Prompt:
Write the records out again exactly as they read, dropping any picture they hold.

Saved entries
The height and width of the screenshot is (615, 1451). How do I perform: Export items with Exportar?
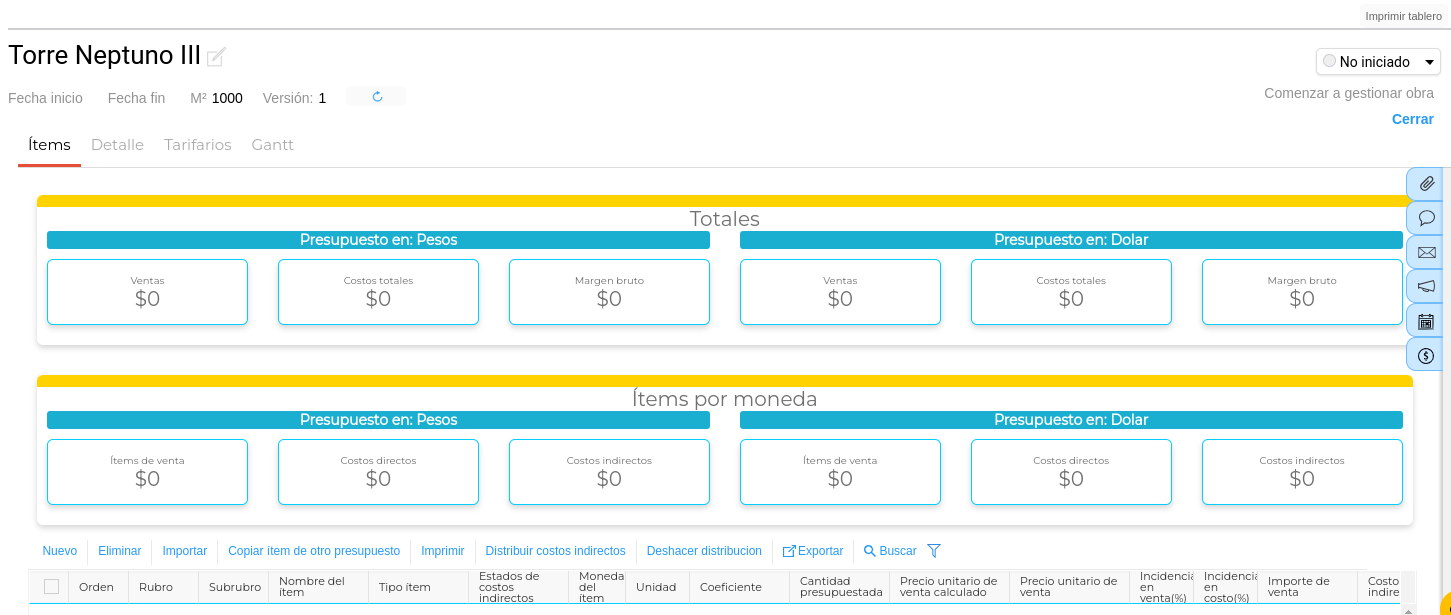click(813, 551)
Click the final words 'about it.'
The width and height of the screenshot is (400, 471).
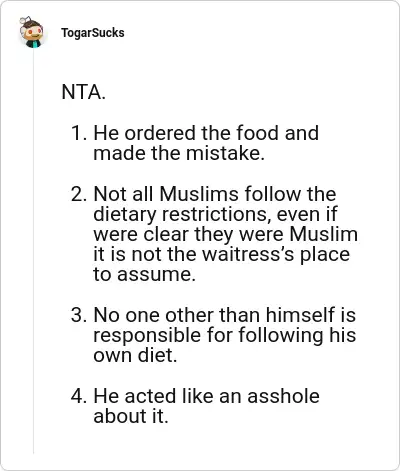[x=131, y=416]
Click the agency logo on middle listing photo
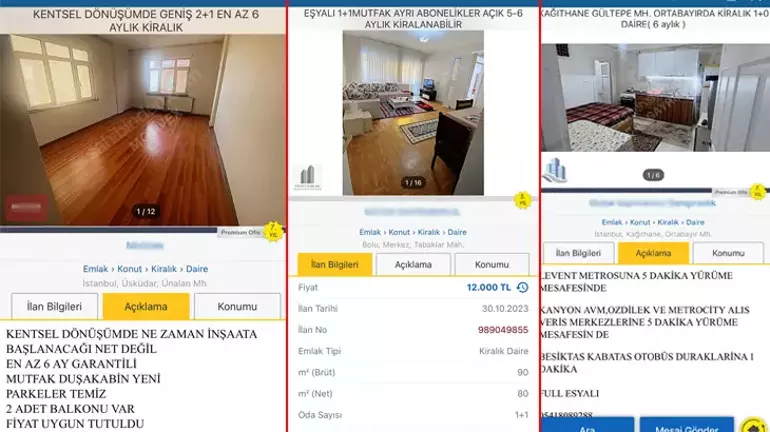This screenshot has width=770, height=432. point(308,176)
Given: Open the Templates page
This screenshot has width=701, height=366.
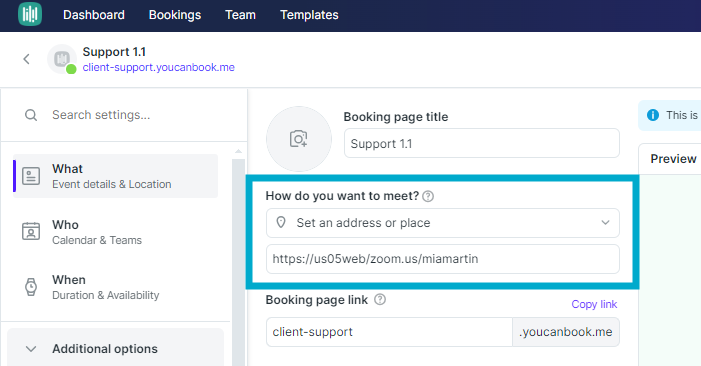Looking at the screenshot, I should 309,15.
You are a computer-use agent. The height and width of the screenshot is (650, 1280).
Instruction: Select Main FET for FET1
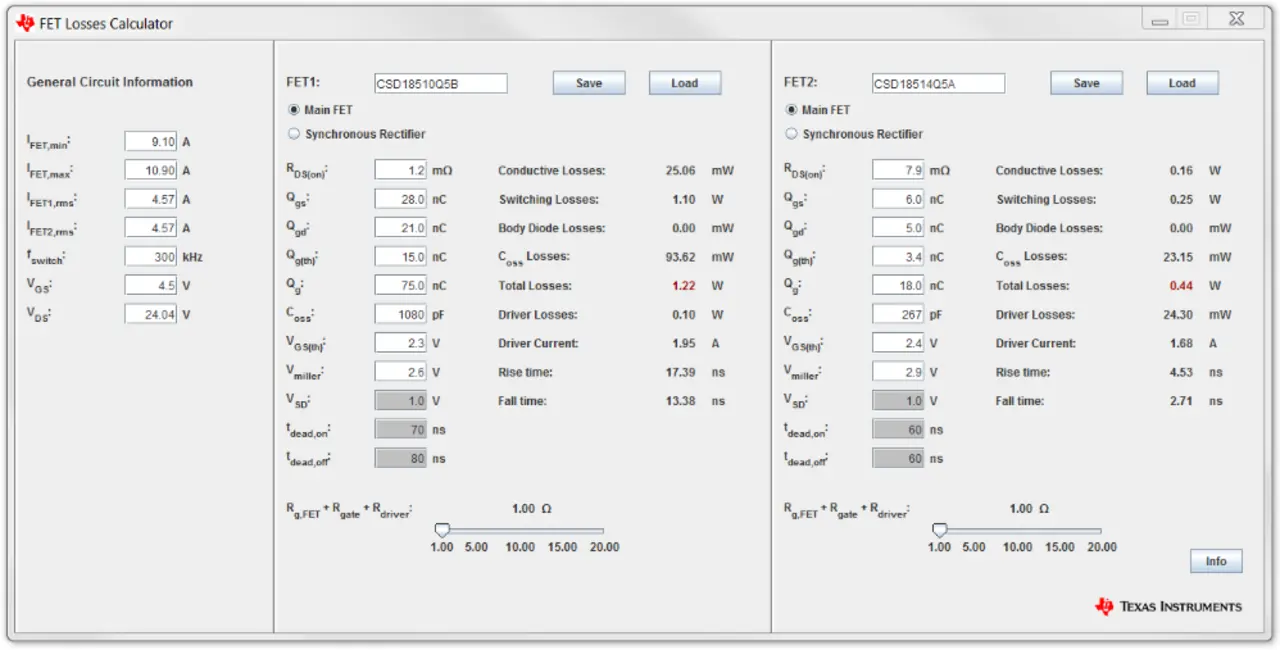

Response area:
The height and width of the screenshot is (615, 1451). How do I perform: Export items with Exportar?
click(813, 551)
Click the final words 'about it.'
The width and height of the screenshot is (400, 471).
[x=131, y=416]
Click the agency logo on middle listing photo
This screenshot has width=770, height=432. point(308,176)
Given: Open the Templates page
This screenshot has width=701, height=366.
Looking at the screenshot, I should 309,15.
You are a computer-use agent. The height and width of the screenshot is (650, 1280).
Instruction: Select Main FET for FET1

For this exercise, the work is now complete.